Early this August, Facebook shut down the personal and organizational accounts of researchers associated with New York University’s Ad Observatory, a project in which informed volunteers allow study of advertising targeted to their accounts. Facebook said its move was necessary to “protect people’s privacy” and to comply with orders from the Federal Trade Commission. The FTC gave an unusually public response. It published a statement saying that its restrictions do not bar “good-faith research in the public interest”.
This marks an opportunity for anyone who thinks that social media’s effects on democracy and society should be open to scrutiny. It is time to lay down ground rules to empower public-interest research on social media.
In a collaboration with Elizabeth Hansen Shapiro at the Tow Center for Digital Journalism in New York City, I and other colleagues interviewed dozens of researchers, journalists and activists who study how social-media platforms affect democratic participation. Almost all named barriers to data access as a major obstacle, even those who helped to design Social Science One, a highly touted academia–industry partnership to study the spread of misinformation.
Researchers have techniques for dealing with the lack of information the platforms provide, although many such techniques are vulnerable to legal threats or restrictions. Ad Observatory asks for ‘data donation’ from a panel of web users who install a plug-in that allows researchers to study some aspects of the web users’ online activity.

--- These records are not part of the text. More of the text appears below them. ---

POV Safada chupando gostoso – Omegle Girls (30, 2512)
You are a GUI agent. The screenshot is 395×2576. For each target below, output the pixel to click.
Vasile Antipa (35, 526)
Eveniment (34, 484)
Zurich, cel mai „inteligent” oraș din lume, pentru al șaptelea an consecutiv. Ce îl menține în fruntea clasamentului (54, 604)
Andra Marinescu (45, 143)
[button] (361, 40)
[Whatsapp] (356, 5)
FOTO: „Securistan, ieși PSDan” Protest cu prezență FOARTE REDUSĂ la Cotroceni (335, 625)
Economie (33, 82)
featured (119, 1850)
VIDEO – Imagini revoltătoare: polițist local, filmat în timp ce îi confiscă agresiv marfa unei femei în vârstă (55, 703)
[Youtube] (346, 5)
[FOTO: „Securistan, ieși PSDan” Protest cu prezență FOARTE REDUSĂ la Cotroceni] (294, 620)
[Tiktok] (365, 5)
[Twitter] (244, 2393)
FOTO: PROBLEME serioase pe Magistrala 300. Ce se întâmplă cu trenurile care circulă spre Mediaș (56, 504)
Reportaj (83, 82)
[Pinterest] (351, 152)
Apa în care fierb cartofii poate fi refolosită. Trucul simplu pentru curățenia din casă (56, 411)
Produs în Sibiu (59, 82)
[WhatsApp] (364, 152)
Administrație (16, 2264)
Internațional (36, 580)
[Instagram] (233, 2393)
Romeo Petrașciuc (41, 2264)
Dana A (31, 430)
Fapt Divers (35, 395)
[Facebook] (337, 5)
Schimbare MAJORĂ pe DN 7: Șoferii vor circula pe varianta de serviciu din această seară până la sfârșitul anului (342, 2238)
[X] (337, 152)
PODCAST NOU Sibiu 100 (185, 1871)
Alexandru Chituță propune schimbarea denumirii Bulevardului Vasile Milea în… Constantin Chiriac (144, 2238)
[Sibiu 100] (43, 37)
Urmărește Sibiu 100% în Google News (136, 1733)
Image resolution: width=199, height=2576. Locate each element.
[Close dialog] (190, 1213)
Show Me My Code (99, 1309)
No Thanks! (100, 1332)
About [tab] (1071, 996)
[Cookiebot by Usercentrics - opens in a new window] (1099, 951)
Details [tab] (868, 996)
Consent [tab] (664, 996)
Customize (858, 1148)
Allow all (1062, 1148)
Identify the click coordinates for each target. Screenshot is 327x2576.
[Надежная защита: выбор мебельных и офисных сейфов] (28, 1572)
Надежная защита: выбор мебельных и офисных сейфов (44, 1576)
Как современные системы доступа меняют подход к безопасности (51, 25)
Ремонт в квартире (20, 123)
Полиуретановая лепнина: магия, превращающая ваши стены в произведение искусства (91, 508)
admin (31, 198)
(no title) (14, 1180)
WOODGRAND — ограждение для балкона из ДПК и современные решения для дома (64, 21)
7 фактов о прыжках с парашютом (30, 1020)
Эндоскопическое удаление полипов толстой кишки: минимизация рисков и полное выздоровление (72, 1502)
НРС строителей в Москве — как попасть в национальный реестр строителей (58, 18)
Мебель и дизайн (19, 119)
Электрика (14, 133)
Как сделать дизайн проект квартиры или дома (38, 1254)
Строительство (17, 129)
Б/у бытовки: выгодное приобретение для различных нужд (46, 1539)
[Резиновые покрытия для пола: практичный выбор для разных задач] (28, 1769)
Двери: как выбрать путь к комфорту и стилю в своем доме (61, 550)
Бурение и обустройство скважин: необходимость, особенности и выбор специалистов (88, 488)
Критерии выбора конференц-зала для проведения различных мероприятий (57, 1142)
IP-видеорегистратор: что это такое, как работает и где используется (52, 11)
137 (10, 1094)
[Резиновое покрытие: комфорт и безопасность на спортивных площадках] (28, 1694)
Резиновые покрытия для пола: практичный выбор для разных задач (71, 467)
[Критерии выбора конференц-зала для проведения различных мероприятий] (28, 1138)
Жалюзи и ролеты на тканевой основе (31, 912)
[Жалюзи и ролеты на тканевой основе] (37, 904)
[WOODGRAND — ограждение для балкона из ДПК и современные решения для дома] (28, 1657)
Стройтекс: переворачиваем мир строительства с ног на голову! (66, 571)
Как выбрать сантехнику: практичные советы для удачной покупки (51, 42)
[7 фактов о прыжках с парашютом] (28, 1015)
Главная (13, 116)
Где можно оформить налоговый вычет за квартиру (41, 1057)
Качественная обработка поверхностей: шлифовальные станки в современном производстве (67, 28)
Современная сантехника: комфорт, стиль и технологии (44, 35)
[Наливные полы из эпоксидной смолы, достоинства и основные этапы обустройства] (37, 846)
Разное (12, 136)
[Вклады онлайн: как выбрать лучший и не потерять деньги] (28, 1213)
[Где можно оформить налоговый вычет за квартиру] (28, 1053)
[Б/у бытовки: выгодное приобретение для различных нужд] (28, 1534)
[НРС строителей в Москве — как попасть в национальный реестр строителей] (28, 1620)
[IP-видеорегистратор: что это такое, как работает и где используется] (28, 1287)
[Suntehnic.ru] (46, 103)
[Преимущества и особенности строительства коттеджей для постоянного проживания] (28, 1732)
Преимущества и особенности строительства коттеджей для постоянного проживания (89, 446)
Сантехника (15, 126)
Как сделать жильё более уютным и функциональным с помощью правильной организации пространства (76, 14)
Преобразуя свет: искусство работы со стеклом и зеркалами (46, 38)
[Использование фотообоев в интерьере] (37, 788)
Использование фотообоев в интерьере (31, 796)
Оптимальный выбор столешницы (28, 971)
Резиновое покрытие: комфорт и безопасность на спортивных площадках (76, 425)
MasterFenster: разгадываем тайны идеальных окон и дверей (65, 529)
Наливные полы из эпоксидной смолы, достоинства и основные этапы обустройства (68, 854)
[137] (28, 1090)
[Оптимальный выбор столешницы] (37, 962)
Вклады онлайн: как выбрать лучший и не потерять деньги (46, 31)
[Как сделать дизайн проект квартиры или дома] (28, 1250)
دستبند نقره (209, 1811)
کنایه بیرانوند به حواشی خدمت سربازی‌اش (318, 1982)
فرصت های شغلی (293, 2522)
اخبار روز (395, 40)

Another technique involves scraping — automated collection of content that appears to the general public or logged-in social-media users. This produces data sets such as PushShift, the most comprehensive archive of content available on the Reddit online discussion forum. Another is Media Cloud, a project I maintain with colleagues at several institutions to index millions of news stories a day and allow study of word frequencies over time. Its automated retrieval and data-storage features are technically identical to a search engine’s, and thus prohibited by the non-negotiable terms of service required by most social-media platforms.
Until 2020, the United States’ troublingly vague Computer Fraud and Abuse Act made researchers who violated a website’s terms of service vulnerable to felony charges. That year, academic researchers argued successfully that using multiple social-media accounts to audit for discrimination should not be considered a criminal activity. A federal court agreed that “mere terms-of-service violations” do not merit criminal charges.
Although the ruling is welcome, uncertainty for researchers remains, and social-media companies actively hinder their work. The FTC’s endorsement of ‘good-faith research’ should be codified into principles guaranteeing researchers access to data under certain conditions.
I propose the following. First, give researchers access to the same targeting tools that platforms offer to advertisers and commercial partners. Second, for publicly viewable content, allow researchers to combine and share data sets by supplying keys to application programming interfaces. Third, explicitly allow users to donate data about their online behaviour for research, and make code used for such studies publicly reviewable for security flaws. Fourth, create safe-haven protections that recognize the public interest. Fifth, mandate regular audits of algorithms that moderate content and serve ads.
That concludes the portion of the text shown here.